Who needs friends when we have phones?

Ellie Strube

It was a Thursday night, and we were done with a deathly week of classes. It was time to have a much deserved drink or two. My roommates and I invited a couple of friends over to pregame and get the night rallied up. I had high hopes for conversation and quality laughs, and maybe—just maybe—for the heavens to open up upon us, dispatching glorious sensations of friendship and overall, a good night. However, all of this was obliterated by the smartphone.

Cell phones were once good for texting a high school crush a simple, “Hi, what are you doing today?” and the anticipation after pressing “Send” would kill me. In between the nerves and perspiration, I would sit and wait for a reply as great scenarios developed in mind.

“Maybe he doesn’t like me,” or “maybe he was abducted by aliens—yeah definitely abducted,” I would think to myself.

With Instagram, Facebook, Twitter and Snapchat to kill the time, we’ve become vegetables, and all creative thinking is seemingly eradicated.

From left- Katie Chellemi, Coastal Biology Senior, Kelsey Callanan, Public Relations Senior and Aubrey Ballard, Construction Management Senior, check for updates while Austin Doyle, Public Relations Senior, sits unamused of losing his friends to their smartphones.  Photo illustration by Bronwyn Knight.
From left- Katie Chellemi, Coastal Biology Senior, Kelsey Callanan, Public Relations Senior and Aubrey Ballard, Construction Management Senior, check for updates while Austin Doyle, Public Relations Senior, sits unamused of losing his friends to their smartphones.
Photo illustration by Bronwyn Knight.

I noticed at my house that Thursday night, that for every beer to be drunk and every dance to be had, a photo update was imperative to capture the moment.

“Wait one second before you do that—let me get it on Snapchat” is the typical reply to an action these days.

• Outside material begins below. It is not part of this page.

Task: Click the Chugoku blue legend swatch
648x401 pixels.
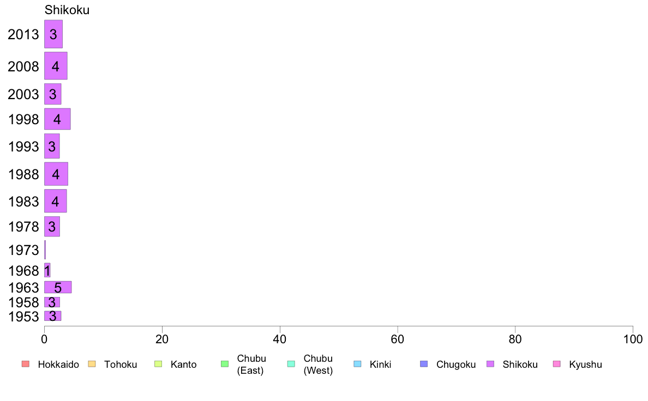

Everything then becomes exaggerated to please our virtual peers.

Every angle of the face must be mastered in order for us to look 10 pounds skinnier. After a few retakes, smiles are rehearsed and perfected to match Cameron Diaz’s.

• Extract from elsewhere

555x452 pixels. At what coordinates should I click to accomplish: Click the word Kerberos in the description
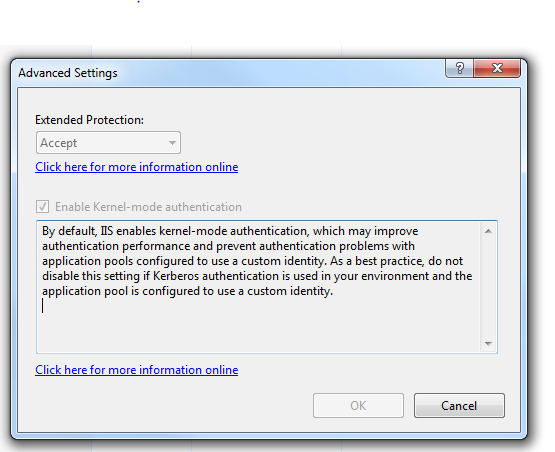tap(176, 276)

According to eDigitalResearch, 80 percent of smartphone owners use their device in front of a television. This is absurd. We might as well cancel cable. According to Statistic Brain, 68 percent of us sleep with our smartphone next to our bed. We might as well break up with our significant other, since phones will always be there. These devices have transcended their basic function of sending phone calls. They also quantify our online popularity with likes, retweets and favorites. A smartphone is a GPS, weather forecast and an alarm clock in one. Smartphones are reliable, unless you chuck one into a toilet bowl—but wait, that’s what a Lifeproof case is for! Smartphones are almost indestructible.

I’m guilty of excessive phone usage, too. I check my Instagram likes, and I occasionally send Snapchats, throwing up a peace sign. However, I try to engage with my friends and leave my phone in my purse when I’m out at lunch.

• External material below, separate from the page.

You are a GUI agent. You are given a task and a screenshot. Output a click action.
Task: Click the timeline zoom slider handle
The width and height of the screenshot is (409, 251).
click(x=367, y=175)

At a concert this past fall, I couldn’t even see the band play because so many phones were waving overhead the crowd. The band asked at one point for us to put our phones away to escape in the music, but oh no, how dare they ask such a laboring task of us? Stow away our best friend?

So, what’s the solution? Let’s engage; let’s live in the moment. I have a friend who requires everyone who enters his house to leave his or her phone in a basket. He calls it “Phone Jenga.” It’s inventive.

A phoneless world may be unrealistic, but what is realistic is taking a break from the virtual world, and talking face to face every now and then.